Шрифт:
Никакого показного траура, лишь минимально соблюденные, чтобы не распускаться, приличия, но в её доме пахло горем.
Этот запах был едва уловим, но пропитал воздух, заставил его застыть, а гостей – говорить тише и держать спины прямо.
Я очень давно не встречала ничего подобного, не видела подлинной скорби, вызывающей уважения одной только своей полнотой.
– Это всего лишь бумага.
Сесиль подняла взгляд, перевела его с лежащей на её коленях папки на моё лицо, и, кажется, только теперь увидела меня по-настоящему.
– Но ваш супруг?..
– Леди Элисон едва ли смогла бы составить этот документ без участия своего супруга. Не будь дурой, Сеси. Подписывай, – Женни даже не прошептала это, а скорее прошипела, а потом поднесла к губам сигару.
Её поведение в доме вдовы Мерц стало для меня ещё одним открытием.
Даже после нашего странного разговора на приёме я пребывала в уверенности, что, напросившись к Сесиль, она станет держаться тихо и незаметно, подавать едва слышные реплики и всего лишь переждать наш разговор в дальнем углу.
На деле же Женевьева курила у окна с хозяйским видом, и делала это явно не в первый раз.
Немыслимо для доброй женщины в приличном обществе.
Вдова обожгла её взглядом, но ничего не сказала, только снова посмотрела на меня.
– Признаться, мне неловко. Я понимаю, как глупо отказываться, но…
Людвиг оказался приятным и хорошо воспитанным ребёнком. Когда мы вошли он, выглянул в холл, вежливо поздоровался и поднялся на второй этаж, чтобы побыть с сестрой.
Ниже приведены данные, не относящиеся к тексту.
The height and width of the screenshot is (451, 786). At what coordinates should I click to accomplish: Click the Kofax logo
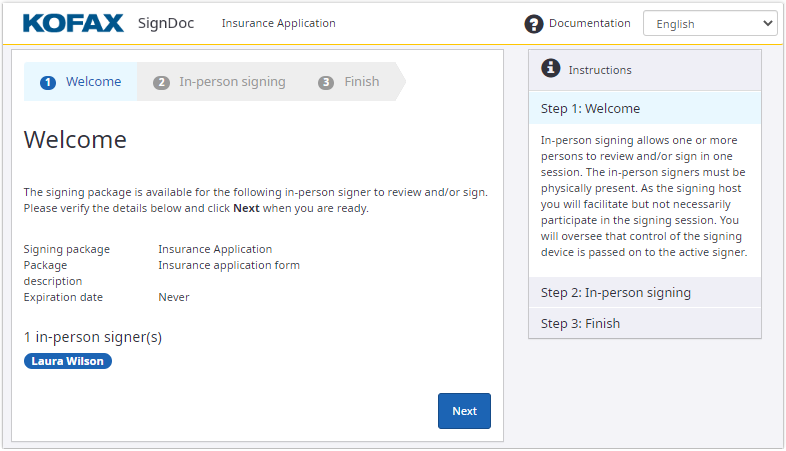point(72,23)
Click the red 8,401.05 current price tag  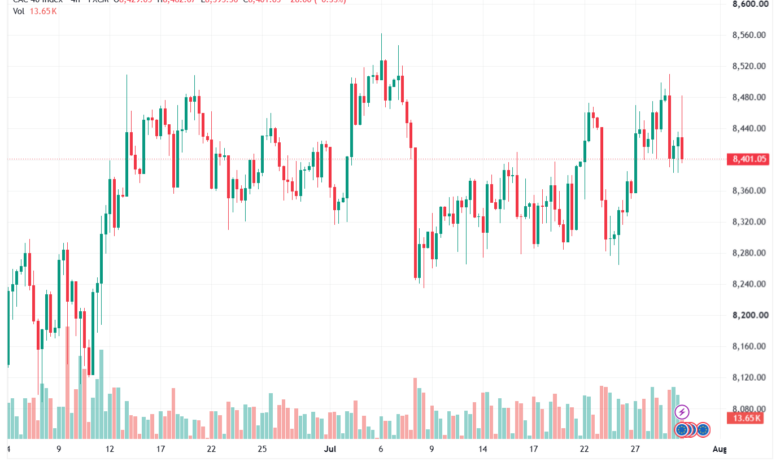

Не удосужившись спросить Женни заранее, я пребывала в уверенности, что внебрачный сын не намного старше её законнорожденной дочери, но на вид мальчику было не меньше двенадцати лет.
Девочке, судя по забытым в гостиной вещам, не было и трёх, и об этом стоило узнать поподробнее.
Сейчас она очевидно думала о них обоих. О том, насколько их будущее может пострадать из-за рамок приличия, мешавших ей просто взяться за перо.
– Перестаньте. После смерти мужа вы лишились источника дохода. Так вышло, что он попал в наши руки, и это будет справедливо, – чтобы смазать прежде всего её неловкость я потянулась к чашке с чаем.
Для Кайла подобные разговоры были сродни пытке.
Для меня, впрочем, тоже, но из моих уст даже самая неловкая формулировка должна была вызвать больше доверия, и так оно и произошло.
Сесиль сделала неловкую попытку улыбнуться. Уголки её губ дрогнули и тут же снова опустились вниз, но это была уже вполне живая реакция.
– Смешно. Йозеф хотел, чтобы дело стало семейным. Он говорил, что ещё год, может быть, два, и Людвига пора будет приобщать к нему. Я попрощалась с этой мыслью, когда его похоронили, а теперь вы приходите… с этим.
Она сама давала мне повод, и не воспользоваться им было глупо.
– Вы полагаете, его планы кто-то нарушил?
Это было подло и настолько грубо, что даже Женни опустила руку с сигарой, но, отметив это движение краем глаза, я не стала на неё смотреть.
Злоупотреблять тем фактом, что вдова чем-то мне обязана, было низостью, и все мы это понимали, но, учитывая количество покойников, мне было не до её терзаний.
Сесиль поморщилась, – видимо, вспомнила что-то, что причинило ей боль.
– Смерть нарушила. Такого никогда… не ждёшь.
В её глазах не выступили слезы, а выражение лица не изменилось, но от того, что прозвучало в голосе, у меня на секунду передало горло.
Она не оплакивала своего Йозефа, как оплакивают мужей порядочные вдовы. С большой долей вероятности, ей здорово досталось от местных сплетниц во главе с Матильдой за то, что не пыталась вслед за гробом броситься в его могилу и не рыдала до ночи, катаясь по кладбищенской земле. Дом не был уставлен его портретами, в с зеркал уже сняли чёрные занавеси.
Её горе было просто осязаемо. Тяжёлое, уродливое, как и всякая настоящая беда, оно не требовало сомнительных и зрелищных подтверждений.
И тем не менее в её доме мне почему-то дышалось легче, чем в собственном.
Проснувшись слишком поздно и с чудовищно тяжёлой головой, я не только не позаботилась о защите, которую собиралась поставить, а едва успела собраться к тому моменту, когда Женевьева позвонила в дверь.
Теперь, сидя в пропитанной чужой стылой скоростью гостиной, я только начинала приходить в себя, и вежливость оказалась последним, на что мне хотелось обращать внимания.